There are some smaller, secondary effects of the 32-hour workweek, that also help alleviate small business concerns. These include marginal decreases in benefits paid by employers, workers taking fewer sick/stress days, and decreased utility and operational costs.

Another key secondary effect would be a simple fact that working people would have more time to spend money. Giving people more time for local travel and leisure is an excellent way to stimulate the economy.

Office jobs, usually paid as salary, would be able to implement the 4 day work week much more easily. One financial service firm in New Zealand did just that with remarkable results:

Employees, in general, reported much better work-life balance, job satisfaction and health as well as less job stress.
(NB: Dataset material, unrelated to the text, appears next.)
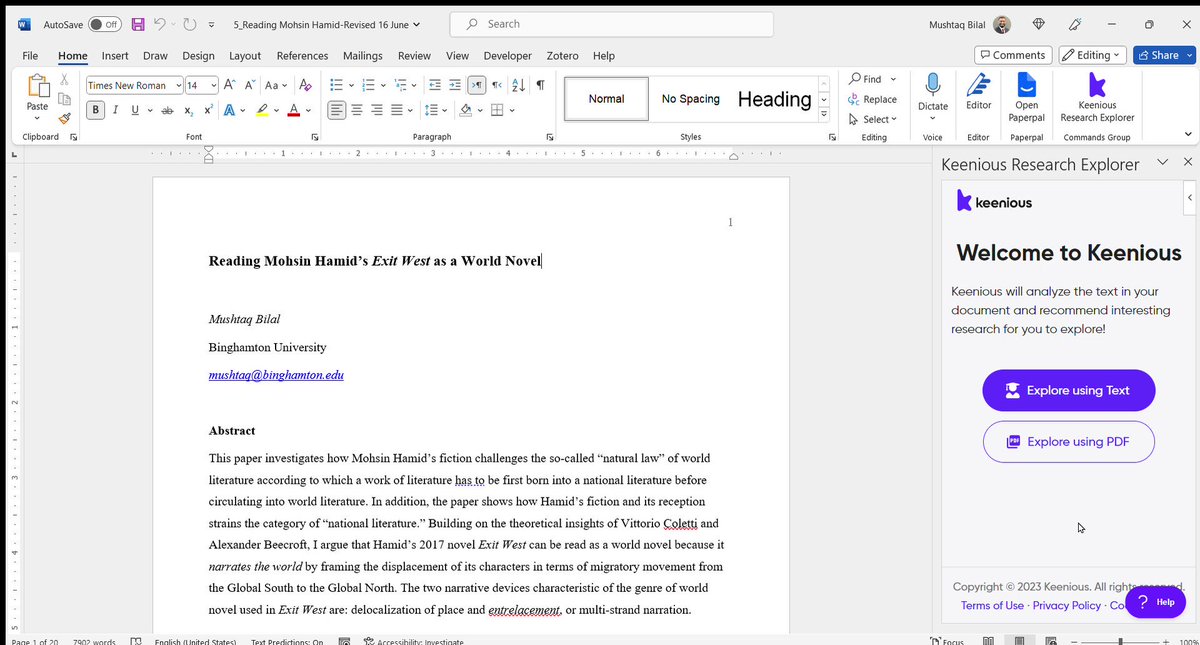Expand the font size dropdown

pyautogui.click(x=212, y=85)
Less time spent in meetings, too. For Perpetual Guardian, revenue and profitability have risen 6% and 12.5% respectively; job performance, team creativity and staff retention increased, too. The offices never closed down; they just had fewer people working there.

And, to add to that, it was said that “generally speaking, workflex variations are one of the least expensive ways to make employees happier.”

Isn’t this what working people in the current moment deserve? Decades of wage stagnation and the rising cost of living while productivity increases are due to right-wing economic policies. It’s about time workers got some relief.

Source: Centre for the study of Living Standards

It is interesting to note that workers in Germany, Denmark, Norway and others already work significantly less than Canadians do. In fact, the average yearly hours worked is almost 20% less for those countries compared to Canada, while being on average more productive. Why not follow in their footsteps?